━━━ Data shown
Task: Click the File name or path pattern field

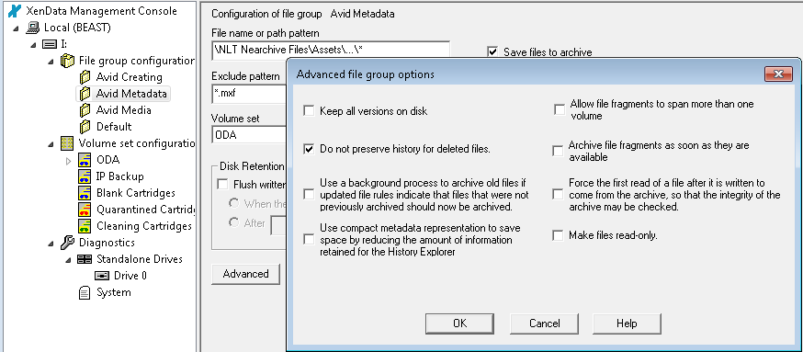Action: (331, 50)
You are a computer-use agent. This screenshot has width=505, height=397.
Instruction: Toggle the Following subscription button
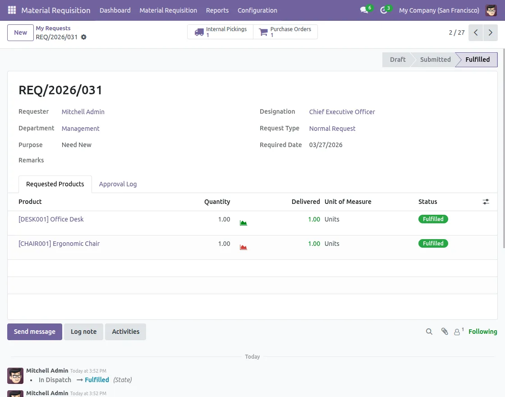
━━━━━━
━━━ Data shown
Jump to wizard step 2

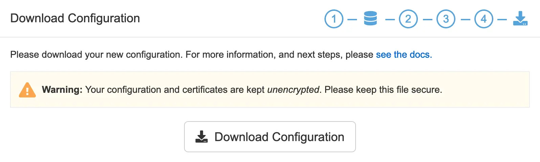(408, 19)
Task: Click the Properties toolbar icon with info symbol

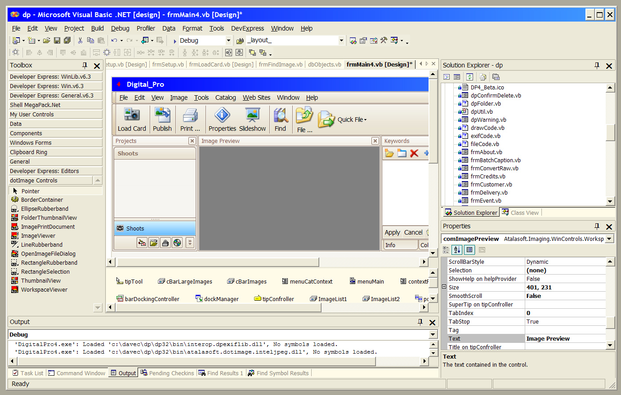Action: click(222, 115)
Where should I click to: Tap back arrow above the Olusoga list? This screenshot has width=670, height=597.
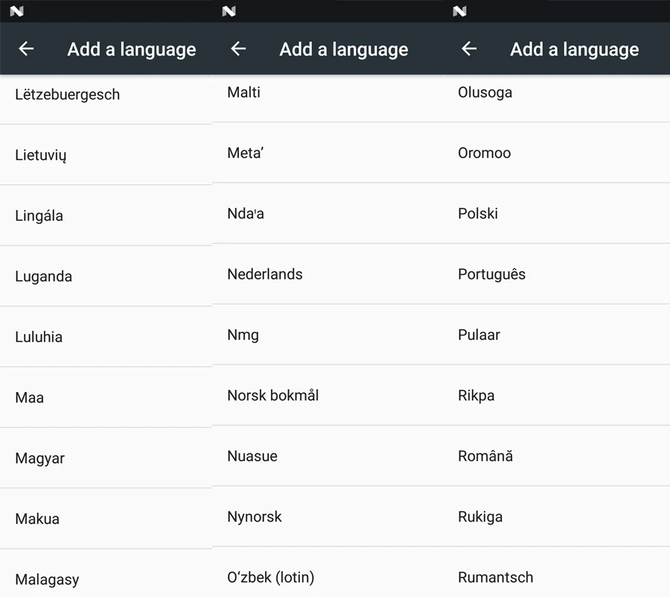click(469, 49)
━━━━━━
━━━ Data shown
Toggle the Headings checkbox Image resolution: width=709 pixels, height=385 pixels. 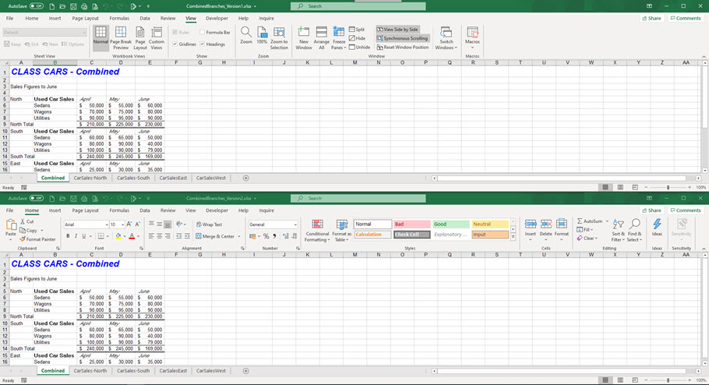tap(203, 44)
━━━━━━
■ The task
Using the records above, repeat exactly the run of lines that starts with the line with "Task: Click the File" and goes on through the line with "Instruction: Toggle the"; omit each picture.

■ Response to the task
Task: Click the File name or path pattern field

Action: (331, 50)
You are a computer-use agent. This screenshot has width=505, height=397.
Instruction: Toggle the Following subscription button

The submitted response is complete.